Questions- Health Testing

    • Gold Top Dog

    BlackLabbie

    I just checked out kelrobin.com. Her dogs are beautiful!

     

    I know!  Those dogs really embody the "look" that I prefer in labs--the dogs are just gorgeous..... 

    • Gold Top Dog

    Just a teensy little quibble. 

    MDR1 is in collies, shelties, and BCs

     

    Collies, shelties, Aussies, and many others who trace their heritage to the post-split Collie ("Bench" Collie) - yes.  Not Border Collies, who are not related to the individual in which the mutation occurred in Collies in the late 1800s. 

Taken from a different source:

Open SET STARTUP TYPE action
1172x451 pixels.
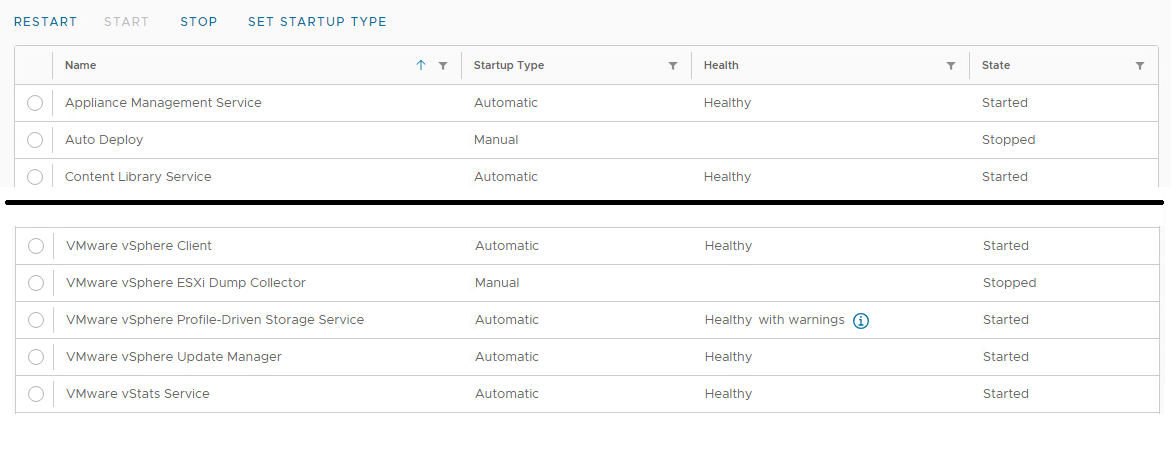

    Here is a quick article from the BC Health and Genetics Committee, on their official position at the moment. 

    • Gold Top Dog

     The only thing aobut attributing it to the post-split collie is that there were several documented cases of MDR1 in Cardis- and the Cardi was crossed iwth collies WELL before the split.

     

    Will find the study when I get home to my links. 

    • Gold Top Dog

     Possibly you mean the study referenced in the following post (from the above linked thread):

    I have written one of the authors of Geyer, J. Doring, B. Godoy, J R. Leidolf, R. Moritz, A. Petzinger, E. Frequency of the nt230 (del4) MDR1 mutation in Collies and related dog breeds in Germany. J Vet Pharmacol Ther. 28(6):545-51, 2005 Dec. requesting more details on the border collies found with the mutation. Just as Denise Wall suspected, the breed designation is by owner description (and Vet confirmation). In other words, if the dog was not a registered border collie, but looked like one, it was included as a border collie. This makes it difficult to ascertain the relevance of the mutation in these 3 dogs to the gene pool of pure bred border collies.

    Mark [Billadeau, ABCA H&G Committee]

    Dear colleague,
    In general we accept the owners declaration and a confirmation by the vet who took the blood sample.
    With best regards
    Ernst Petzinger
    Institut für Pharmakologie und Toxikologie
    am Fachbereich Veterinärmedizin
    Frankfurter Str. 107
    35392 Gießen
    Tel: (06 41) 99-38401
    Fax: (06 41) 99-38409
    E-Mail: Ernst.Petzinger@vetmed.uni-giessen.de

    I do encourage people to send in DNA to the program if they have the money to burn so that the data can be expanded, or if they have a dog with  unknown origins.

    On Cardis, it's less important whether there was crossing before the mutation occurred, but rather whether it occured after the mutation occurred.  It doesn't have to be with collies - the gene can come from any breed that has itself crossed with the bench collie. 

    The world of sheepdogs and bench collies diverged so rapidly and completely in the UK that the geneticists concede the probability that the mutation, if it ever existed in the BC, has vanished from lack of being "fixed" by continued crossing in the gene pool.